The New Orleans Superdome, this year’s Super Bowl venue, has been the beneficiary of hundreds of millions of dollars in public funds. Its original construction cost of $165 million in the 1970s translates to more than a half billion dollars at current prices. After Hurricane Katrina in 2005, another $156 million in public money went to repair the stadium.
The Superdome is hardly the biggest or most questionable recipient of government funding among sports venues. The extraordinarily profitable New York Yankees received more than $1 billion in public financing, plus 22 acres of public parkland to build a monument to themselves, the new Yankee Stadium.
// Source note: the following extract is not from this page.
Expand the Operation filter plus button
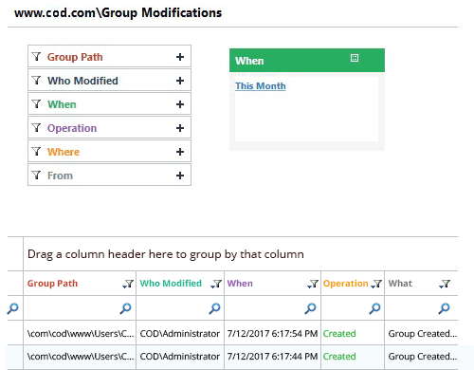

Mayor Rudy Giuliani, the Yankees’ self-proclaimed number one fan, spearheaded the sweetheart deal for his favorite team.
The family that owns the Yankees, the Steinbrenners, also got a half-billion dollar windfall when my old pal Boss George Steinbrenner died during the estate tax holiday. There’s no evidence the Steinbrenner family or Giuliani were involved in the timing of Boss George’s death.
Aside from capital investment, stadiums deals generally include years of tax abatements and exemptions that add up to hundreds of millions of dollars, plus tens of millions in additional spending for related infrastructure, such as roads and other transportation connections. Stadiums are the gift from government that not only keeps on giving, but keeps on costing.
As a city planner, I often heard the case that stadiums are good investments of public money because they generate economic activity. But those benefits are virtually impossible to prove. Except for construction costs, additional economic activity generated by these projects largely represents shifting discretionary spending from one use to another, say from shoes and dinners out to game tickets and hot dogs. Even where there may be added economic activity, the so-called benefit goes to the ballclub and everyone else has to cross their fingers to hope something trickles down to them. Particularly in times of concern over government spending and debt, that’s hardly seems the best investment of public money.
But if politicians insist on indulging their edifice complex and building stadiums, then they should ensure that taxpayers get something real out of it. As a condition of accepting public funds, stadium developers should be required to offer a number of seats, say 100, for every event to taxpayers, chosen by lottery, for a nominal fee, say $5. Imagine if 100 lucky fans from the state of Louisiana could rock up to Super Bowl XLVII with the corporate bigwigs, or if average New Yorkers could get Yankee tickets at a substantial discount to their average price of $86.
A few dozen tickets at knockdown prices aren’t enough to justify using taxpayer money for stadiums; that question needs to be vigorous debated on a case-by-case basis. But where the decision is made to use public funds, taxpayers deserve a sure thing to show for it, a guarantee that the regular people footing the bill, not just moguls, come out winners, just like a Harbaugh will in Super Bowl XLVII.
Totally globalized native New Yorker and former broadcast news producer Muhammad Cohen is author of Hong Kong On Air, a novel set in his adopted hometown during the 1997 handover about television news, love, betrayal, high finance, and cheap lingerie. See his bio, online archive and more at www.muhammadcohen.com; follow him on Facebook and Twitter @MuhammadCohen.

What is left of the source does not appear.